The Personalization Equation

The Pervasiveness of the internet means that the first interaction most businesses have with a potential customer is via the company Web site or e-commerce application. Consequently, the ability to “personalize” (match and modify) Web site content to individual customer or partner preferences is now a necessity as all companies – whether operating on a business-to-consumer (B2C) or business-to-business (B2B) model – strive to make their online operations more profitable.

Business intelligence (BI) and analytical applications are playing a decisive role in enabling Web site personalization. In fact, the application of customer analytics to Web operations has become so vital that it has prompted a new analytical domain: e-business intelligence (eBI).

Personalization, though, requires considerably more than just buying a BI tool and mining a Web site’s data. In practice, personalization involves a number of considerations, including extracting, combining, and analyzing data taken from multiple sources, and integrating the results into the Web store (and other customer-facing channels).

The Business Case

The business case for applying personalization is founded in all the buzzwords associated with e-commerce, including turning first-time visitors into paying customers and facilitating greater cross-sell and up-sell activities. In reality, many of the benefits obtainable from personalization are realized over the long term, yet they are just as important to the success of a business, and include:

  • Determining how to redesign and optimize Web operations.
  • Assessing which content to personalize and how.
  • Displaying more items of interest to a visitor.
  • Analyzing the success of online marketing campaigns and applying the findings to other marketing channels.
  • Determining the most popular content areas by tracking customer behavior – What specific pages are preferred (viewed) by what specific kinds of customers?
  • Analyzing Web site performance to generate reports detailing traffic patterns (used to make recommendations ranging from design improvements to assessing the use of richer graphics and animation).
  • Optimizing the number, frequency, and mixture of ad placements, and testing how visitors receive new ads.
  • Determining why visitors are leaving a site before completing their purchases, even though they have already selected items – AKA shopping cart abandonment.
  • Applying personalization across all customer channels.

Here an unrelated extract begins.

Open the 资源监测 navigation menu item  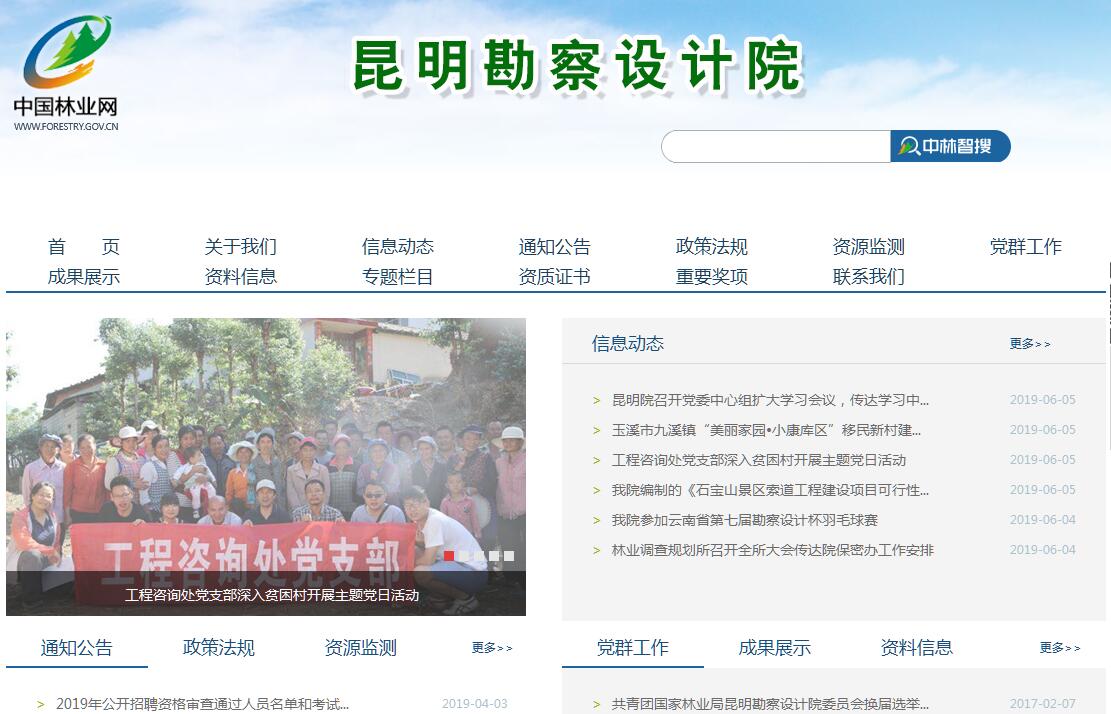(868, 246)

Personalization Processes and Components

Personalization Processes and Components

The “Components of Personalization” (above) provides an overview of the various processes necessary to facilitate Web personalization (indicated with circles). It also shows the components and platforms (products and services) supporting these processes. Personalization involves four main steps, conducted in a cyclical manner:

CUSTOMER INTERACTION. Personalization requires incrementally interacting with online visitors to gradually generate and assemble data that can be analyzed to determine individual preferences and tastes. This can be as simple as having visitors fill out a form stating their favorite types of music, books, software, products, and so on, or applying real-time data mining in the form of consumer profiling systems. These systems employ rule-based or collaborative filtering techniques to automatically segment them into “communities” of customers with similar tastes.

DATA COLLECTION AND INTEGRATION. This process, which includes extraction, transformation, and loading (ETL), varies greatly depending on company needs. For simple personalization efforts, some companies may only need to analyze Web visitor clickstream data in order to determine customer interests, and then tailor their Web sites accordingly. However, more in-depth customer analysis requires integrating data extracted from multiple sources and loading it into a customer information store.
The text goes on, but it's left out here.